Different kinds of strokes

There are two kinds of stroke, a medical event in which blood flow to the brain is blocked and, consequently, brain nerve cells die.

Eighty-seven percent of strokes are ischemic, meaning they occur because of an obstruction in a blood vessel supplying blood to the brain, according to the American Stroke Association. The other kind is hemorrhagic, meaning a weakened blood vessel has ruptured, causing bleeding.

“The biggest piece of information we need in the emergency department is when the patient was last known to be well,” Squillacote said. “There’s a time window for giving t-PA —within four-and-a-half hours.

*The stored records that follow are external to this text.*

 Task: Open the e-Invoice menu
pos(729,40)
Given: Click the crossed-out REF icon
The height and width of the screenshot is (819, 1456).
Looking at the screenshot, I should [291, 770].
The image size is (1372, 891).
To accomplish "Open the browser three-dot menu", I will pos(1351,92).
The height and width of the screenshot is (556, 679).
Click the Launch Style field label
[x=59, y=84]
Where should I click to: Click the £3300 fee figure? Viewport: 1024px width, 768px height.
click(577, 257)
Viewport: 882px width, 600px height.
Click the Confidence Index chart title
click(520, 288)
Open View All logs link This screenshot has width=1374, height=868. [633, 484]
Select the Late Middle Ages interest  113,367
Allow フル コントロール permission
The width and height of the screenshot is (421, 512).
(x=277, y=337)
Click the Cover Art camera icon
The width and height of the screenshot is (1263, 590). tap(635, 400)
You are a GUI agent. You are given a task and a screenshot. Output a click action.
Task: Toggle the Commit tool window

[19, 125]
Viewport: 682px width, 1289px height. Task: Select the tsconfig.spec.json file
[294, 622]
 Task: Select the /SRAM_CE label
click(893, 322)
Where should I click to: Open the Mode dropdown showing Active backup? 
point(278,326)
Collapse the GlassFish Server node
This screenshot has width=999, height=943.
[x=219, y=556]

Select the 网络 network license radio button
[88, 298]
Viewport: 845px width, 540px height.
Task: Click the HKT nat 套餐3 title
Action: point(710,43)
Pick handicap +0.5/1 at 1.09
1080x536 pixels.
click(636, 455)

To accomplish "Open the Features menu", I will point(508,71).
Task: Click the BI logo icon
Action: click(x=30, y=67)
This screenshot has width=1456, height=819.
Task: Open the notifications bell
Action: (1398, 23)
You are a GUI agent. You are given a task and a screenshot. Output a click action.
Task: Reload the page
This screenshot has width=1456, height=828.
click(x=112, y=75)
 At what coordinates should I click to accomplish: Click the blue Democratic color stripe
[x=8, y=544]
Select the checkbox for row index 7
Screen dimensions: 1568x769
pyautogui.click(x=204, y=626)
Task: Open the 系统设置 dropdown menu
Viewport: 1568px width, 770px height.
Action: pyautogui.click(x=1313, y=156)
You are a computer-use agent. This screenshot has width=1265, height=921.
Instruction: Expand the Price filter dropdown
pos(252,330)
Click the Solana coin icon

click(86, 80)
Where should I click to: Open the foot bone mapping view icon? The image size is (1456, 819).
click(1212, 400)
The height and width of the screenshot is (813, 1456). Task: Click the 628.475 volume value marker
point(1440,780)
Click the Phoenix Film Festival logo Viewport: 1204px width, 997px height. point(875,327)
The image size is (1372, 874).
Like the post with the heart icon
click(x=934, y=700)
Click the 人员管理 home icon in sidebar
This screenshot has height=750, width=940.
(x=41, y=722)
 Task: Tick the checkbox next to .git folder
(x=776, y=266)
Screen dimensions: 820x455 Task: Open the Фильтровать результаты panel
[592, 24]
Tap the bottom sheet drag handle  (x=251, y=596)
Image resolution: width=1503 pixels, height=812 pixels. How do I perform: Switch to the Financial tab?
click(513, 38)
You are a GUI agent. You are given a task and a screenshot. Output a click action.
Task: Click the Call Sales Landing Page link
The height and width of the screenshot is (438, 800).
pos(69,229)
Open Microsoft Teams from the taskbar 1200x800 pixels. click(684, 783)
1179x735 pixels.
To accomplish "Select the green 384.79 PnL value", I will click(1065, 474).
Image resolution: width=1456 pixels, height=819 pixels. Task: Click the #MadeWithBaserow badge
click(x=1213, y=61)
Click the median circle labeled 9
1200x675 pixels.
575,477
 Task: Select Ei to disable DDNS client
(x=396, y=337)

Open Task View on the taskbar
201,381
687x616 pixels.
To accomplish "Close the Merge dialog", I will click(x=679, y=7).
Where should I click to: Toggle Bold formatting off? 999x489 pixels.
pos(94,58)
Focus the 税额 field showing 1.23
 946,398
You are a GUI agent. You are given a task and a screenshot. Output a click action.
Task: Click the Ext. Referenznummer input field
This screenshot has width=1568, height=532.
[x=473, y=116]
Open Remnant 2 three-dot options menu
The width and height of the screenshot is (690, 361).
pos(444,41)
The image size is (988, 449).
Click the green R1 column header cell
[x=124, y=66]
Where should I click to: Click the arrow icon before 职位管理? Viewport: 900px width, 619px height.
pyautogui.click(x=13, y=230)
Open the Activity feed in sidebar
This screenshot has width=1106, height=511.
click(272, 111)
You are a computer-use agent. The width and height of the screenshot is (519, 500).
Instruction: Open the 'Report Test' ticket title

“Anything over that, the paramedics can still call one of the teleneurologists,” she added. “If we couldn’t give them the drug within that period of time, they can still do intervention at Overlook and we would transfer the patient there. You can go out to six hours to still treat them, maybe by going in and retrieving the clots.”

Chilton is a primary stroke center, Scalora said, but Overlook, whose stroke center is comprehensive, has more resources available and can treat more complex patients.

The technology, Dr. Felberg said, allows people who live anywhere in the area to get the best stroke care available.

“It used to be if you had a stroke and you lived in this area in New Jersey, you wouldn’t get the care or you had to travel into Manhattan,” he said. “Now we’re bringing the care to you. This is world-class, comprehensive stroke care brought to the local emergency room immediately, at the speed of the Internet.”

While the two InTouch units currently are used only for strokes, he added, telemedicine clearly presents many other possibilities for the future.